Database Storage I

Prev: advanced-sql Next: database-storage-ii

Storage

This course focuses on disk-oriented DBMSes, so in-memory databases are out.

Volatile Devices:

Volatile devices cannot persist data without power.
Fast random access with byte-addressable storage.
called “memory” informally.

Non-Volatile Devices:

Non-Volatile devices can persist data without power.
Block/Page addressable, so reads and writes are done in chunks (normally 4KB, but configurable).
Non-volatile storage is traditionally better at sequential access.
called “disk” informally.

There are some devices called non-volatile memory that are as fast as RAM but persistent. Intel’s Optane is an example of this.

The DBMS will do manipulations in memory and then ship it out to disk.

Disk-Oriented DBMS Overview

The DBMS maintains a buffer pool that moves pages between memory and disk. The DBMS also has an execution engine that will execute queries. It will ask the buffer pool for a specific page, and the buffer pool will take care of bringing that page into memory and giving the execution engine a pointer to the page in memory.

DBMS vs. OS

The DBMS must support databases that exceed the amount of memory available. Also, since reading/writing to disk is expensive, it must be managed well.

The high-level design goal is similar to virtual memory. You can use mmap for this, by mapping the contents of a file in a process’ address space, but if the OS gets a page fault, this blocks the process.

mmap should not be used for DBMS’ if writing
The DBMS can control page flushing better than the OS.

mmap can advise the OS with the following:

madvise: Tell the OS when you are planning on reading certain pages.
mlock: Tells the OS to not swap memory ranges to disk.
msync: Tells the OS to flush memory ranges to disk.

File Storage

The DBMS will write files on disk (normally in some binary fashion). Only the DBMS knows how to decipher their contents. The DBMS’s storage manager is responsible for managing the database’s files.

Database Pages

The DBMS organizes the database across fixed-size blocks called pages. Pages may contain data (metadata, tuples, indexes, etc). Most systems will not mix these types, and some will require that they are self-contained, meaning all information needed to read the page is on the page itself.

Each page is given a unique identifier. The DBMS generally has an indirection layer that maps a page id to a file path and offset. The storage manager will turn a page number into a file and offset to find the page.

Most DBMS’ use fixed-size pages to avoid engineering overhead.

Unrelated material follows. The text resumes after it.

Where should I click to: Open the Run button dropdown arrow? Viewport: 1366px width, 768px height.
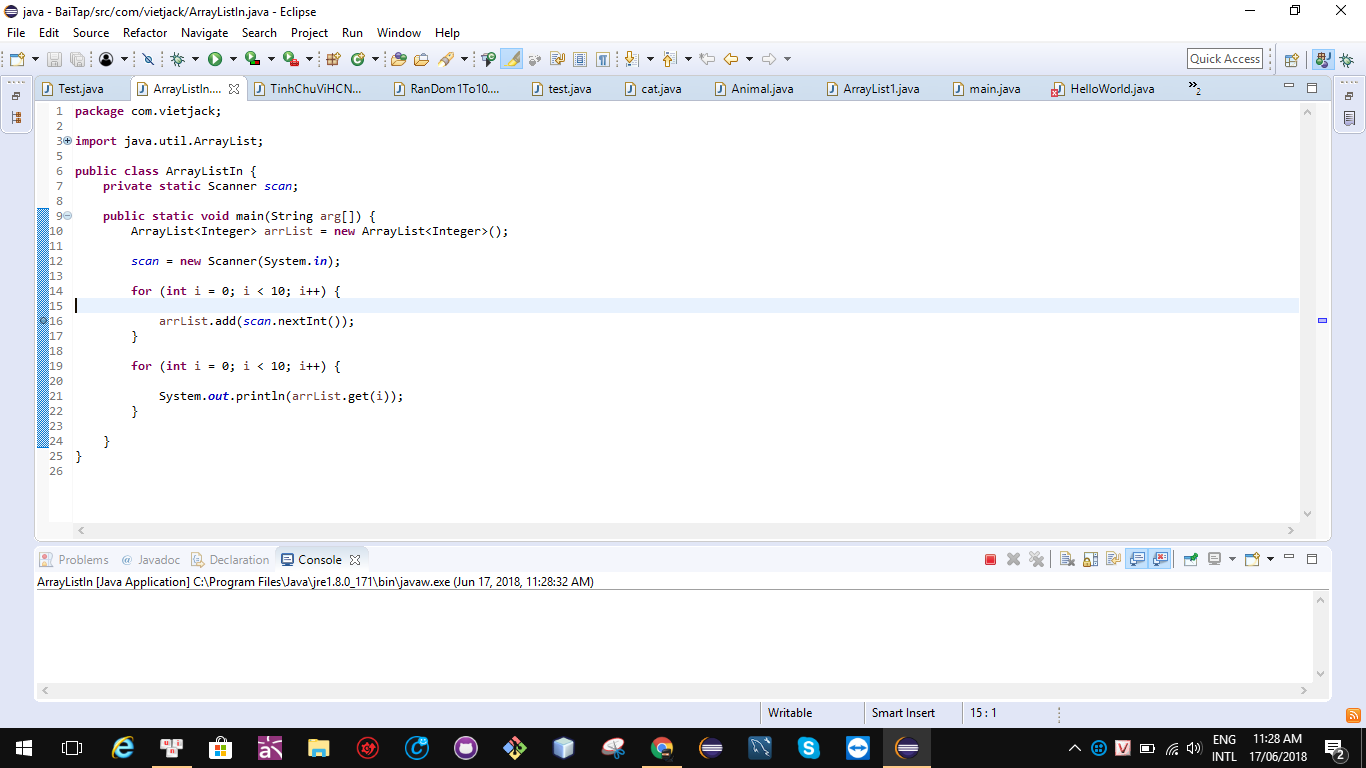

There are three types of pages:

Hardware Page (Normally 4KB)
OS Page (Normally 4KB)
Database page (1-16KB).

The storage device generally guarantees atomic writes of hardware pages – if the database’s page size is larger than the hardware’s page size, care needs to be taken to ensure that data gets written out safely, since the program can crash partway through writing a database page to disk.

Database Heap

The database heap can find the location of the page a DBMS wants on disk in a few ways:

Linked List: the header page holds pointers to a list of free pages and a list of data pages. If the DBMS is looking for a specific page, it does a sequential scan on the data page list until it finds the page it is looking for.

Page Directory: The DBMS maintains special pages that track locations of data pages along witht he amount of free space on each page.

Page Layout

Every page includes a header that records metadata about the page’s contents:

Page size
Checksum
DBMS version
Transaction visibility

There are two main ways to laying out data in pages:

Slotted Pages: - The page maps slots to offsets - The header keeps track of the number of used slots and the offset of the starting location of the last used slot and a slot array, which keeps track of the location of the start of each tuple. - To add a tuple, the slot array will grow from the beginning to the end, and the data of the tuples will grow from the end to the beginning. The page is considered full when the slot array and the tuple data meet.

Log-Structured: - Stores records to file of how the database was modified (insert, update, deletes) - To read a record, the DBMS scans the log file backwards and “recreates” the tuple. - Fast writes, potentially slow reads. - Works well on append-only storage, because the DBMS cannot go back and update the data. - To avoid long reads, the DBMS can have indexes to allow it to jump to specific locations in the log, and also compact it.

Tuple Layout

Header: Contains metadata about the tuple. - Visibility information for the DBMS’ concurrency control protocol - Bit Map for NULL values.

Data: Data for attributes - Attributes are stored in the order that you specify them when you create the table. - Most DBMS’s do not allow a tuple to exceed the size of a page.

Unique Identifier: Identifier for tuple - Each tuple has a unique identifier. - Commonly (page_id + offset) - An application cannot rely on these ids to mean anything.